Successivamente anche il sindaco di Trabia, Leonardo Ortolano, ha lanciato appello ed ha promesso di lottare anche lui, accanto ad entrambe le famiglie perché non si può continuare a vivere in questo stato di incertezza, con due famiglie che giorno dopo giorno sono sempre più portate ad uno stato di rassegnazione, ma che continuano a lottare per avere la verità sui propri figli.

Inoltre, il sindaco di Trabia ha fatto un appello chiedendo unione a tutte e tre le comunità di Trabia, Termini Imerese e Casteldaccia, per continuare a lottare tutti insieme e possibilmente di coinvolgere anche tutte le istituzioni regionali.

Dopo l’intervento del sindaco c’è stato un momento di premiazione simbolica organizzata dall’associazione organizzatrice dell’evento, con la consegna di una medaglia a ciascuna famiglia con l’auspicio che sia un portafortuna, è stata consegnata una medaglia e una targa all’associazione Trabia Motor Passion, vincitrice della partita simbolica, una  è stata consegnata ad un componente dell’unione sportiva Trabia, che ha collaborato per organizzare la manifestazione, una medaglia è stata consegnata alla Cooperativa sociale Geriatrica di Palermo per la collaborazione con l’associazione Fare per Migliorare, una è stata data anche all’arbitro Mimmo Teresi per la sua disponibilità, l’ultima medaglia è stata consegnata a Francesco Mancuso, presidente dell’Associazione Fare per Migliorare, per il suo impegno.

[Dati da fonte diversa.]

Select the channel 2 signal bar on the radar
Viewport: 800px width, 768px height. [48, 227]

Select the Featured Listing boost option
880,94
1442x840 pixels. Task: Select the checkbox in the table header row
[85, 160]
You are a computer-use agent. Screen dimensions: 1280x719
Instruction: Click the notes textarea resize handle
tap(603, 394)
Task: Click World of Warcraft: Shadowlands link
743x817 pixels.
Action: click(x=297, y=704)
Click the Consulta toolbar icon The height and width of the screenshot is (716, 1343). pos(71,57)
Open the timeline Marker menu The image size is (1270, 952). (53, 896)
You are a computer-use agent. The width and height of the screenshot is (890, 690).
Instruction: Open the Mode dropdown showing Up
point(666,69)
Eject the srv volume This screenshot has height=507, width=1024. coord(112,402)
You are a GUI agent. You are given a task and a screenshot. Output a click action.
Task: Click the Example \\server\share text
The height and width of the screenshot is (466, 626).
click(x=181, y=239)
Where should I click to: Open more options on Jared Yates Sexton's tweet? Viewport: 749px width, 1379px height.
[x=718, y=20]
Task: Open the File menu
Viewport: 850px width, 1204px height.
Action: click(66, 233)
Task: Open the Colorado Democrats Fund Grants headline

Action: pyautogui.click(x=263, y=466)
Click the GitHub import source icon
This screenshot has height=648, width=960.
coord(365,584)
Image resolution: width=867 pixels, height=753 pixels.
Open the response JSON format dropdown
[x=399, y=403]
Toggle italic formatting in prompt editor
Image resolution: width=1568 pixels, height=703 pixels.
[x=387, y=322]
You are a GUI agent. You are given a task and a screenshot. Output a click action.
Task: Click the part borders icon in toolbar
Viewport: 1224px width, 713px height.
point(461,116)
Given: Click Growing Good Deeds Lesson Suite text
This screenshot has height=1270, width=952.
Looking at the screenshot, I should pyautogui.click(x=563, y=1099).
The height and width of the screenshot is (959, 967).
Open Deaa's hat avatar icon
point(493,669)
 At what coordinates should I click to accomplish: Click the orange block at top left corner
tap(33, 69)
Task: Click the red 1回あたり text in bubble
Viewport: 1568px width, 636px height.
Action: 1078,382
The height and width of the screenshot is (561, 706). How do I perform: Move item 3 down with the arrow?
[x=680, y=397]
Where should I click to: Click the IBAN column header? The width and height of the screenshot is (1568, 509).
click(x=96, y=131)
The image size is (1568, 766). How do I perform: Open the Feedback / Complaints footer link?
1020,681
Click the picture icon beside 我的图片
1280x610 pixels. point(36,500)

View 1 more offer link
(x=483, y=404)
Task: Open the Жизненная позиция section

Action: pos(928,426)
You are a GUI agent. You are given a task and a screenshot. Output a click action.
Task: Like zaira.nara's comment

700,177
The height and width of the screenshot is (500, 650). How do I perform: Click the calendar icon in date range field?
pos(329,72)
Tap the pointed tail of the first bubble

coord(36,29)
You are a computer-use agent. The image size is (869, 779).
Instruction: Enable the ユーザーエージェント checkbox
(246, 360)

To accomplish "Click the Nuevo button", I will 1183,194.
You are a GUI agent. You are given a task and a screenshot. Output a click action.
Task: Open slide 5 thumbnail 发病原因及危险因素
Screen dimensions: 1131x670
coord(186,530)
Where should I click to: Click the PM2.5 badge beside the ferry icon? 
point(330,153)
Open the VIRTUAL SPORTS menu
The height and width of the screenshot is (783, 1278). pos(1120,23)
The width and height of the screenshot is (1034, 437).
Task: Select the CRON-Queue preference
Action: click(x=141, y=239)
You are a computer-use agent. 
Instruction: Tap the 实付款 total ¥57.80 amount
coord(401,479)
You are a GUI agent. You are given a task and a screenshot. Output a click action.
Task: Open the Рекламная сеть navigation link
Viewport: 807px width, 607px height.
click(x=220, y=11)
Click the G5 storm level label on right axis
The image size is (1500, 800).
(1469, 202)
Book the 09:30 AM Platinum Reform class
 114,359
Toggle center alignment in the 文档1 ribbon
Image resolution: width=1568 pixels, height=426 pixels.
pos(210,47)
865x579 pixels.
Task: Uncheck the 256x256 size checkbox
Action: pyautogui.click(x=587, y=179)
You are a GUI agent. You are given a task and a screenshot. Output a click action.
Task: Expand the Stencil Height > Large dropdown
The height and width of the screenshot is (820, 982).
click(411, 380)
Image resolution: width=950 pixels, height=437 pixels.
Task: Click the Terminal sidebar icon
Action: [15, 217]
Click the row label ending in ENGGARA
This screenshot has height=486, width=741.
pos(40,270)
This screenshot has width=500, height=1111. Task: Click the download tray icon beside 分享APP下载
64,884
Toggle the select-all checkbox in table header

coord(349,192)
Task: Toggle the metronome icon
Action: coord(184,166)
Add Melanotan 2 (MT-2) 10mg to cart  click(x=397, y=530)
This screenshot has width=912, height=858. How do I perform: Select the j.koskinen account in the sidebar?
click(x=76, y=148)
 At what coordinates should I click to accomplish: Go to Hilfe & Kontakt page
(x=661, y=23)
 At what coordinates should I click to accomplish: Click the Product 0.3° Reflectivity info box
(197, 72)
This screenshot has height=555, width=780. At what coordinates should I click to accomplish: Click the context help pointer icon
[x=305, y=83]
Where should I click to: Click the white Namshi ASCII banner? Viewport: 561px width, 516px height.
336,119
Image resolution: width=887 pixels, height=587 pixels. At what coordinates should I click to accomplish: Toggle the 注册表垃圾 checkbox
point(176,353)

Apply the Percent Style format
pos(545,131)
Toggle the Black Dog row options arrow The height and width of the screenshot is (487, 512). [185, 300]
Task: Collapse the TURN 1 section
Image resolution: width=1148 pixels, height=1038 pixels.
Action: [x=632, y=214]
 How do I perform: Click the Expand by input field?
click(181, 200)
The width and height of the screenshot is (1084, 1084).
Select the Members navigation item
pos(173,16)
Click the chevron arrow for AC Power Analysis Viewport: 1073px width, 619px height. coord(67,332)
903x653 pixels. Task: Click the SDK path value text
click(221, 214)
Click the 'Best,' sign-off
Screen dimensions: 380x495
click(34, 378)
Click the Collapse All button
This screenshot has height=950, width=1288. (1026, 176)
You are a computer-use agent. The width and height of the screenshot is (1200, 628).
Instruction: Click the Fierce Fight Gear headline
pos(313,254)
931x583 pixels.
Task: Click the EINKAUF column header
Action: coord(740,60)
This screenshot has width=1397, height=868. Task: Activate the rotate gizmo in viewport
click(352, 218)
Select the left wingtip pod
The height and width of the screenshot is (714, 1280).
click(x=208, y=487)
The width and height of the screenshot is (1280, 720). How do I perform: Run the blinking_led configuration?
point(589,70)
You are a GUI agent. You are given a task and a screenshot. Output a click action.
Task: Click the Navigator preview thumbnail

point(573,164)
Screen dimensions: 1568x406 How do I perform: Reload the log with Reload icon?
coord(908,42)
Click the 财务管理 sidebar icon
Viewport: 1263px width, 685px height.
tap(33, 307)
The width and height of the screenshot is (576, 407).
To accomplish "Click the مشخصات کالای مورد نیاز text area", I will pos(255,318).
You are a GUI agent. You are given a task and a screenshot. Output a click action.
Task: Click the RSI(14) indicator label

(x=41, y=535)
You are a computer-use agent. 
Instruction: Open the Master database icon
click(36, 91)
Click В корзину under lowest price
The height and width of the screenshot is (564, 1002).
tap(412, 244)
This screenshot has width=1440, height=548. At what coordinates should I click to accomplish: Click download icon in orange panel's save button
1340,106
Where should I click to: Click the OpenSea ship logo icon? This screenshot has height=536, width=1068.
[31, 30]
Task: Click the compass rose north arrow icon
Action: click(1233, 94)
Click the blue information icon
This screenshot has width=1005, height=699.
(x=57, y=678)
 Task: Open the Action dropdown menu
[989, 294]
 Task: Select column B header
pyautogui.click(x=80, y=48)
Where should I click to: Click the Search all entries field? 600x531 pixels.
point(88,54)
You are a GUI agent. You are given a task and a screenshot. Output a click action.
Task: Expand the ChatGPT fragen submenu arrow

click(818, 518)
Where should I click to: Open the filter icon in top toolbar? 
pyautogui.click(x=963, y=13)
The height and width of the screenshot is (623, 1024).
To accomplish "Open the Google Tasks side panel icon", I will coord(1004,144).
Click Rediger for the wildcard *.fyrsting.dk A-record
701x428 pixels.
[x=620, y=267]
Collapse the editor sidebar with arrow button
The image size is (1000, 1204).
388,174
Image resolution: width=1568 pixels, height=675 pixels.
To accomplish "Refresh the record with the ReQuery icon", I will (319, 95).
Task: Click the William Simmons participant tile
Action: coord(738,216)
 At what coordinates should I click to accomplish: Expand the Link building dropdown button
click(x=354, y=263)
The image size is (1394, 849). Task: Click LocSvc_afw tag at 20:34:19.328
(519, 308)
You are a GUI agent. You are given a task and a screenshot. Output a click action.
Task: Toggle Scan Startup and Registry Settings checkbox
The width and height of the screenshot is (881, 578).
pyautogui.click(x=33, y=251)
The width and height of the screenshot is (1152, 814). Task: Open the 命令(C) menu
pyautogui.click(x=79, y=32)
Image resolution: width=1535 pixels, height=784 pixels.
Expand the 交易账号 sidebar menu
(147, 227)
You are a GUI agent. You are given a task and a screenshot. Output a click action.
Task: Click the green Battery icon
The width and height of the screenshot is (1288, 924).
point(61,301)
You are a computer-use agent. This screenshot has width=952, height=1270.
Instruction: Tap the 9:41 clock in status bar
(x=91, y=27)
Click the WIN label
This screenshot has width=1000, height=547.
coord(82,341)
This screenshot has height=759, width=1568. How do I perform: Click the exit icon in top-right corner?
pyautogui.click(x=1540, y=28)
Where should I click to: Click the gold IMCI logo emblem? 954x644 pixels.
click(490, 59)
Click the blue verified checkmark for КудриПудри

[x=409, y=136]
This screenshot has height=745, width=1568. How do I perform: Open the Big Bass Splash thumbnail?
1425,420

Subito dopo il momento della premiazione, il memoriale si è concluso con la proiezione di due video creati uno dalla sorella di Salvatore Colletta, Mariagrazia Colletta e l’altro dal cugino omonimo di Mariano Farina.

Un momento davvero toccante, nel quale è stato impossibile per entrambe le famiglie e per i presenti trattenere la commozione.